-- BAGIAN DOKUMEN --
SPIRIT AL HUSSAIN, VITAMIN PERJUANGAN HMI
SPIRIT AL HUSSAIN, VITAMIN PERJUANGAN HMI*
Oleh Kasim Adam**
Sebagai salah organisasi mahasiswa Islam terbesar dan tertua di Indonesia, HMI dalam menjalankan roda organisasi tentu selalu melakukan regenerasi, proses pergantian generasi satu ke generasi berikutnya baik lewat momentun pelantikan pada saat latihan kader maupun pada saat pelantikan pengurus. Pada hakikatnya jika ingin menelisik lebih dalam lagi dalam sejarah perjalanan manusia, proses pembentukan dan pergantian generasi bukanlah suatu hal yang baru karena proses pembentukan generasi itu bisa katakan ia purba bahkan sama purbanya dengan manusia itu sendiri.
Melalui sebuah proses regenerasi inilah akan terlihat seperti apa para penerus organisasi HMI kedepannya. Pada pundak generasi baru itulah upaya untuk melakukan pembinaan baik secara kelompok maupun individu dan demi tercapainya tujuan HMI serta masa depan keberadaan HMI ditentukan. Kebaruan mereka sebagai anggota dan kader HMI, tentu kita mengharapkan membawa semangat yang baru, semangat perbaikan organisasi setelah melewati tahapan evaluasi dan perbaikan sebelumnya juga semangat untuk terus melakukan perbaikan dan peningkatan kualitas diri sebagai bagian dari upaya penyempurnaan organisasi dan juga diri sendiri.

-- PERMINTAAN TUGAS --
Menurut bagian dokumen di atas, melalui momentum apa saja HMI melakukan regenerasi?

-- Kumpulan entri data --
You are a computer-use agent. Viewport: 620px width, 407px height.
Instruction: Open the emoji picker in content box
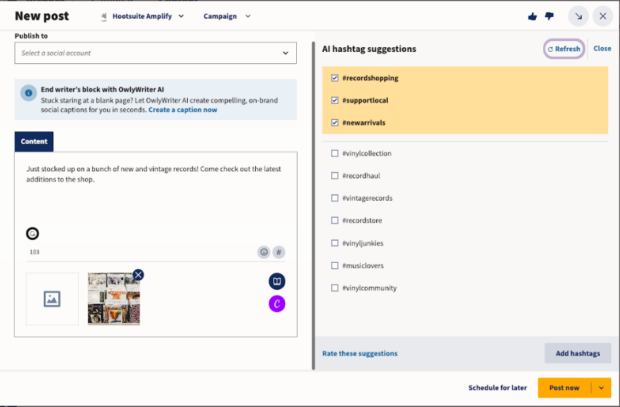click(x=264, y=252)
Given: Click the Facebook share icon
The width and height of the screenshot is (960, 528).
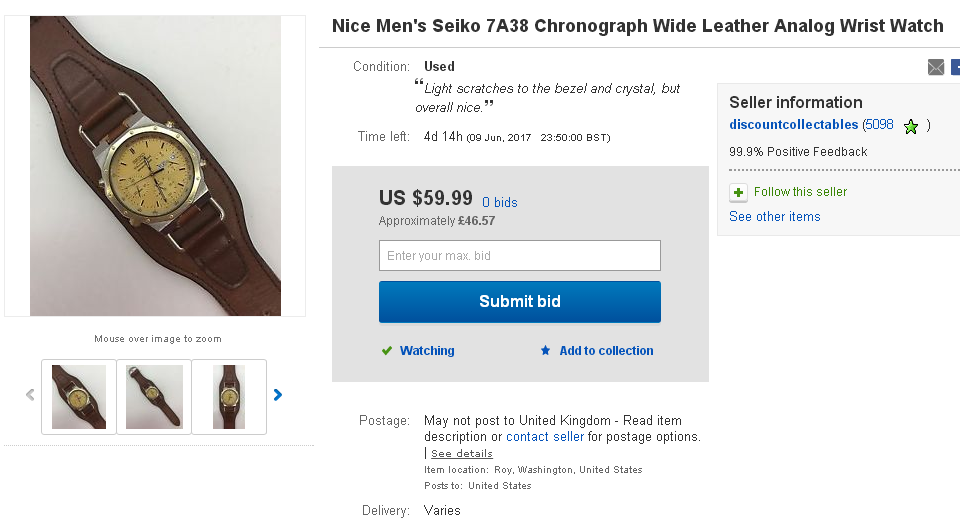Looking at the screenshot, I should [955, 67].
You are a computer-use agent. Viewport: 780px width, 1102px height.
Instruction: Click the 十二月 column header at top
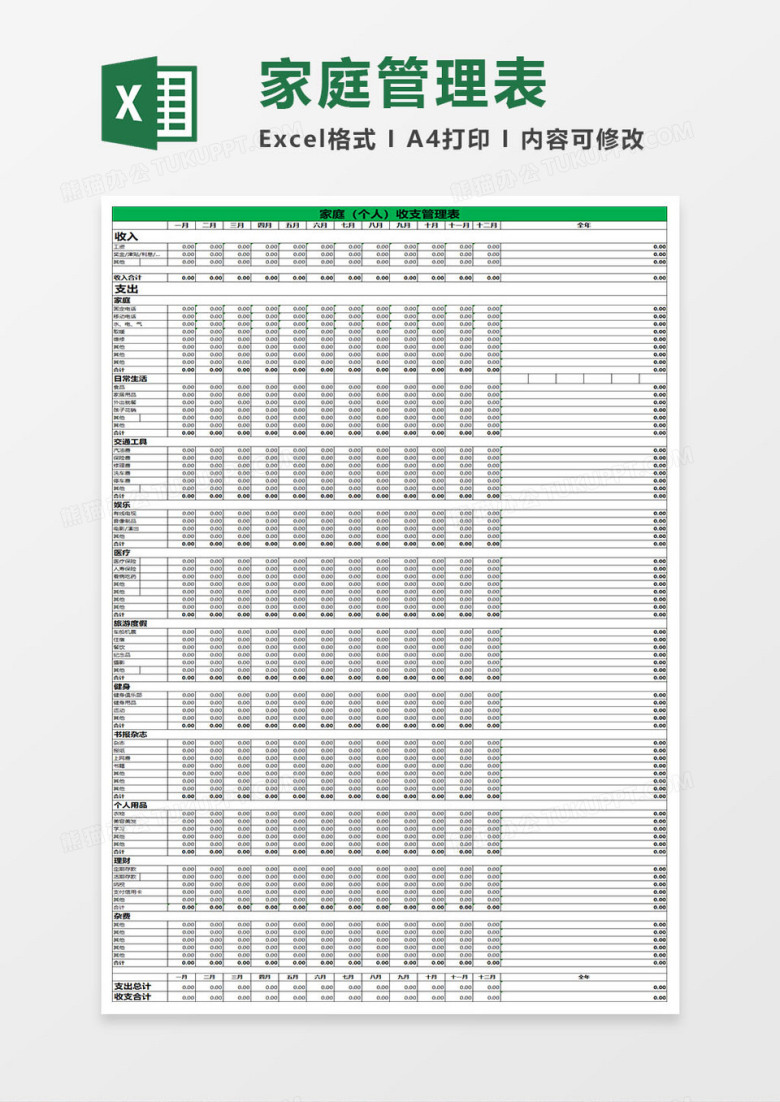[487, 226]
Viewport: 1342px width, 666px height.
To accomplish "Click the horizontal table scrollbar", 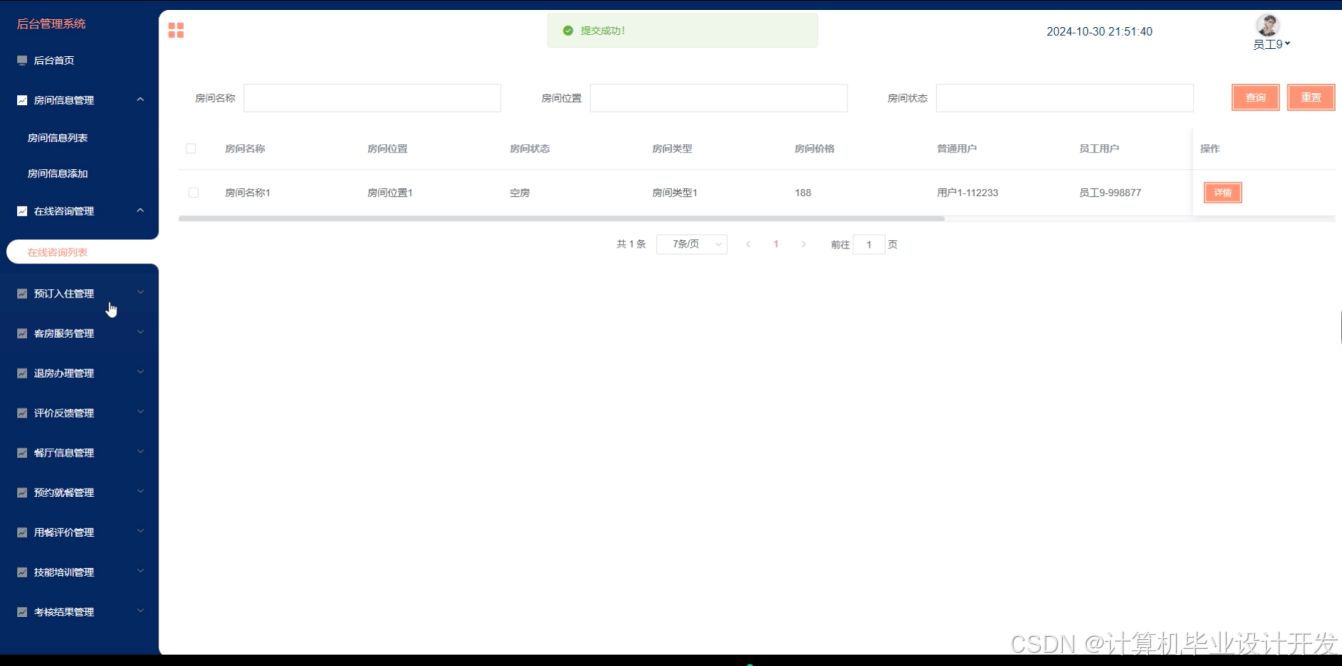I will (561, 218).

-- HASIL --
Melalui pelantikan pada saat latihan kader dan pada saat pelantikan pengurus.